Part 4.1: Is policy list subsumed under subsuming policy?

third_party/WebKit/Source/core/frame/csp/ContentSecurityPolicy.cpp

Index: third_party/WebKit/Source/core/frame/csp/ContentSecurityPolicy.cpp
diff --git a/third_party/WebKit/Source/core/frame/csp/ContentSecurityPolicy.cpp b/third_party/WebKit/Source/core/frame/csp/ContentSecurityPolicy.cpp
index 34611c35cf3466b6a3e1401ca7c0c5637baf77bf..c49febb2d3609a6c93e7c9210b5f1205bc0353d2 100644
--- a/third_party/WebKit/Source/core/frame/csp/ContentSecurityPolicy.cpp
+++ b/third_party/WebKit/Source/core/frame/csp/ContentSecurityPolicy.cpp
@@ -1556,4 +1556,19 @@ void ContentSecurityPolicy::didSendViolationReport(const String& report) {
   m_violationReportsSent.add(report.impl()->hash());
 }
 
+bool ContentSecurityPolicy::subsumes(const ContentSecurityPolicy& other) {
+  if (!m_policies.size() || !other.m_policies.size())
+    return !m_policies.size();
+
+  CSPDirectiveListVector otherVector;
+  for (const auto& policy : other.m_policies) {
+    if (!policy->isReportOnly())
+      otherVector.append(policy);
+  }
+  // Embedding-CSP specifies only one policy.
+  DCHECK(m_policies.size(), 1u);

[amalika, 2016/11/28 11:56:22]

Since Embedding-CSP can't be more than just one policy, should this be removed?
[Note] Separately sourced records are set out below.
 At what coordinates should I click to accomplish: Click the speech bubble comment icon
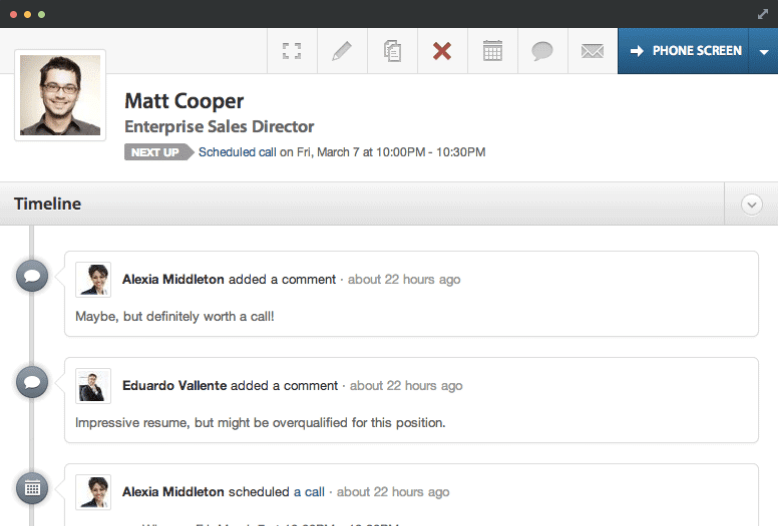[542, 51]
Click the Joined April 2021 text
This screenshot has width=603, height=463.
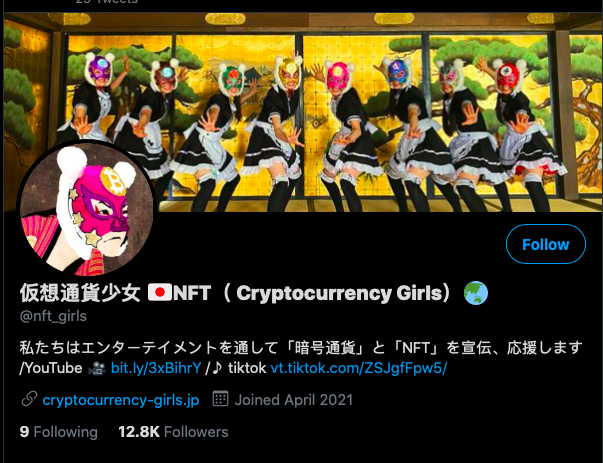(x=293, y=400)
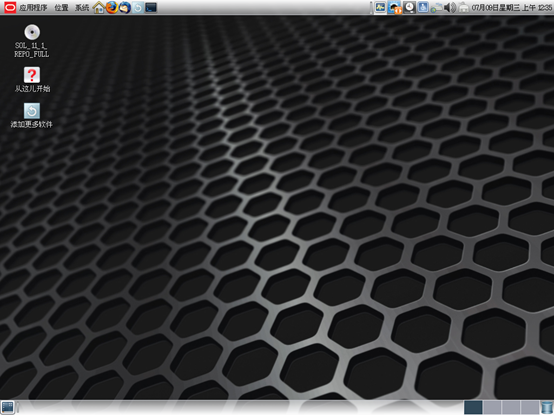The width and height of the screenshot is (554, 415).
Task: Open the 系统 system menu
Action: (x=82, y=7)
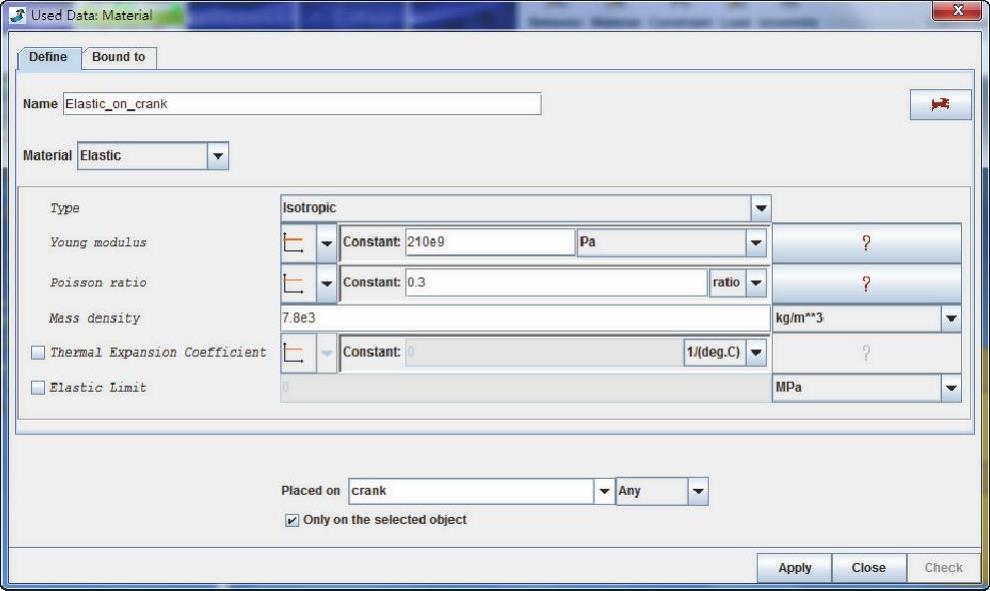
Task: Open the kg/m**3 density unit dropdown
Action: click(950, 319)
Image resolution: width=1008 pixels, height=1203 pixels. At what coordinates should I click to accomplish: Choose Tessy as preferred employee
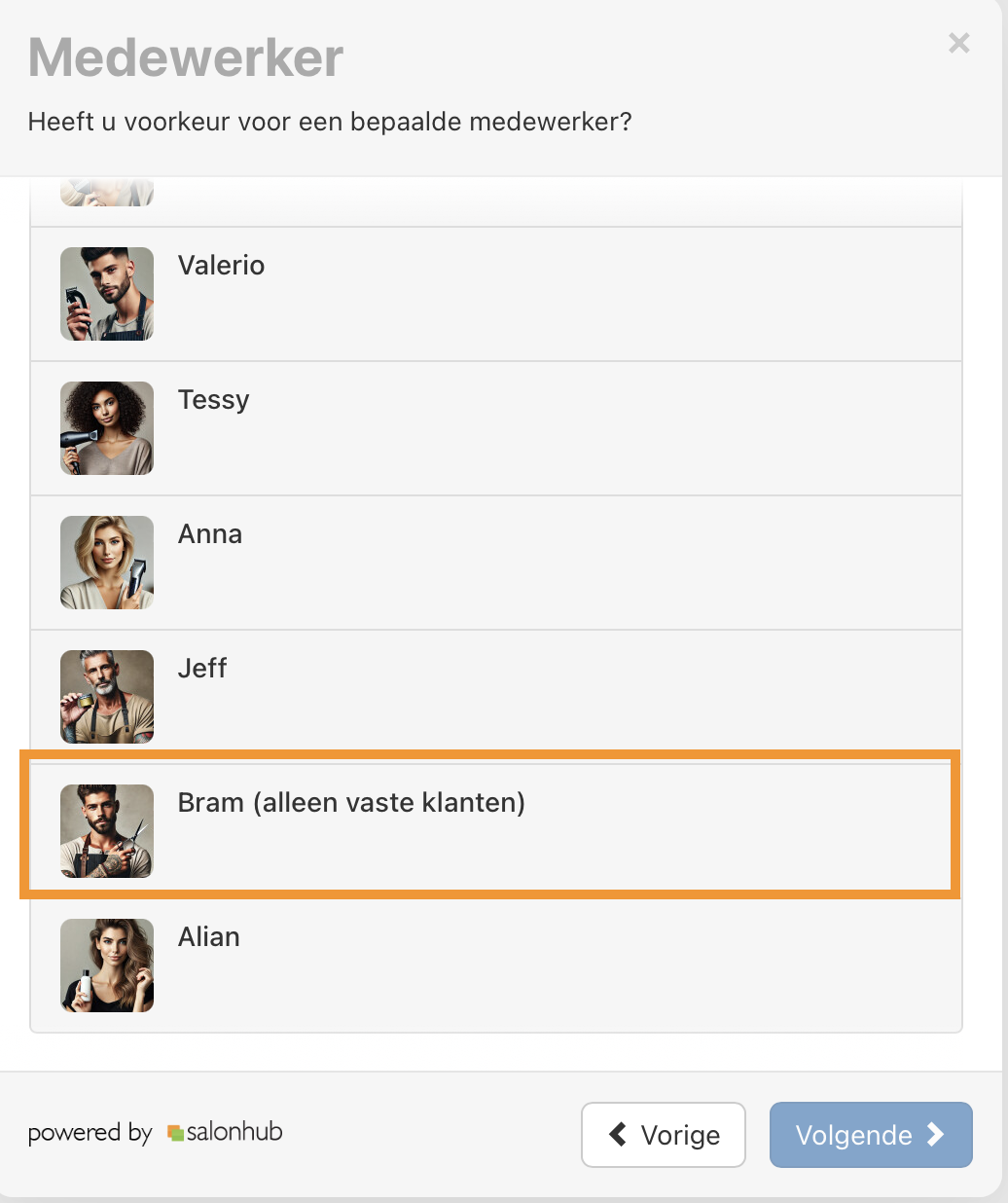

[Mike West, 2016/11/28 13:08:02]

I'd suggest returning `false` if more than one policy is present.

[amalika, 2016/11/29 12:43:52]

Changed!

+
+  return m_policies[0]->subsumes(otherVector);

[Mike West, 2016/11/28 13:08:02]

What if `m_policies[0]` is report-only?

[amalika, 2016/11/29 12:43:52]

Current implementation of Embedding-CSP is such that there is only one string
which becomes one enforced policy. We set it to be of type `Enforce` in
DocumentLoader.
Would there be any other usages of subsumption that we should check `Report`
type here?

+}
+
 }  // namespace blink